Sul fronte macro da segnalare che l'indice Zew sul sentiment economico della Germania ha registrato un altro notevole calo a settembre. Il dato si è attestato 3,6 punti, 15,6 punti al di sotto del valore di agosto.
Negli Usa, invece, le vendite al dettaglio sono aumentate dello 0,1% su base mensile ad agosto, in linea con il consenso degli economisti. La produzione è salita dello 0,8% su base mensile ad agosto, superando le previsioni degli economisti che stimavano una crescita dello 0,1%. Infine, sempre negli Stati Uniti le scorte delle imprese, in termini destagionalizzati, sono aumentate dello 0,4% a livello mensile a luglio.

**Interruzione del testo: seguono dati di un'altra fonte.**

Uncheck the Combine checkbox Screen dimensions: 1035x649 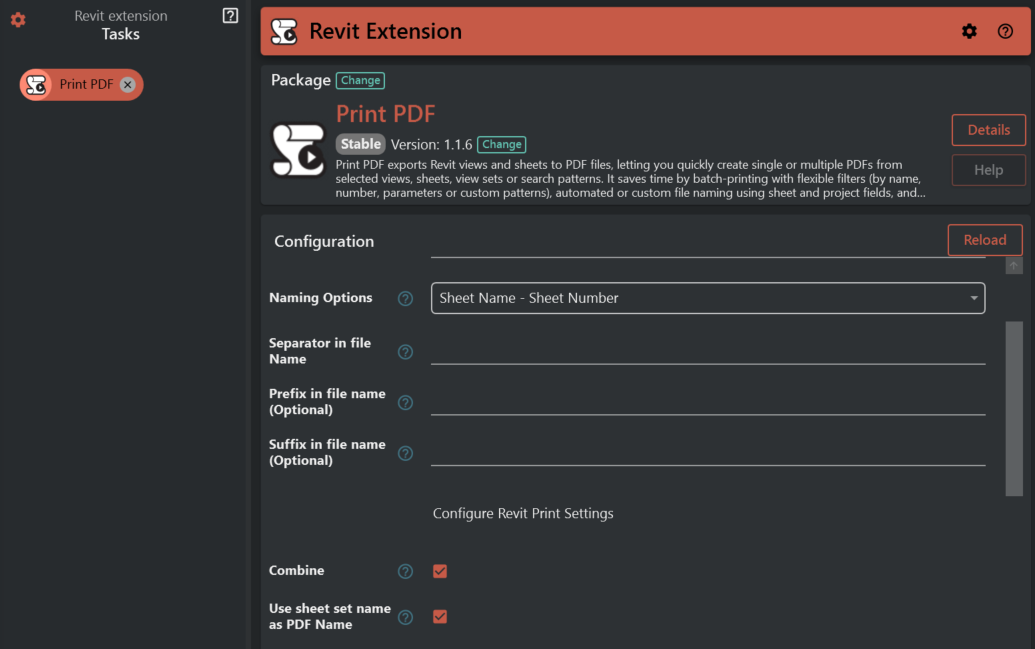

A Piazza Affari da segnalare pure B.Mps (-1,52%) e Unipol (+0,4%). "Quella con Mps sarebbe eventualmente un'operazione realizzata direttamente da Unipol e non tramite Bper che oggi non appare pronta a realizzare un'operazione straordinaria". Lo ha detto a margine dell'America's Cup il presidente di Unipol, Carlo Cimbri, allontanando le ipotesi di un terzo polo bancario in Italia che possa nascere dall'integrazione tra Bper (+0,23%), B.P.Sondrio (+0,67%) e Mps.
Focus pure su Banco Bpm (+0,64%). "Noi non siamo mai stati interessati al risiko, non c'è un interesse diretto. Continuiamo sulla nostra strada del piano industriale. A dire la verità, mi sembra che anche le altre banche avessero detto che erano molto concentrate sul proprio piano, quindi che non ci fossero qualcosa di immediato sul fronte bancario", ha affermato il ceo Giuseppe Castagna.
Sempre sul tema M&A Alberto Pedranzini, direttore generale e consigliere delegato della Banca Popolare di Sondrio, ha dichiarato che "io interloquisco con tutti i miei colleghi e valutiamo, ciascuno per la propria parte, le prospettive di un futuro che ha le incertezze che tutti conosciamo", ha dichiarato il banchiere, direttore generale e consigliere delegato della Banca Popolare di Sondrio, a margine di un evento a Milano risponde a chi gli chiedeva se avesse mai affrontato i temi del risiko bancario con i vertici di Bper. Entrambe le banche sono partecipate dal gruppo Unipol con una quota di poco sotto al 20%.
In evidenza Maire T. (+0,48%) dopo che la controllata NextChem Tech si è aggiudicata da Socar due contratti per l'efficientamento e l'espansione della capacità del complesso industriale Heydar Aliyev Oil Refinery a Baku.
Denaro infine su Iveco (+4,51%) mentre ha perso terreno Leonardo (-4,48%). Nel resto del listino in luce Trevi Fin. (+5,26%) su cui Alantra ha avviato la copertura con rating buy e tp di 0,45 euro per azione.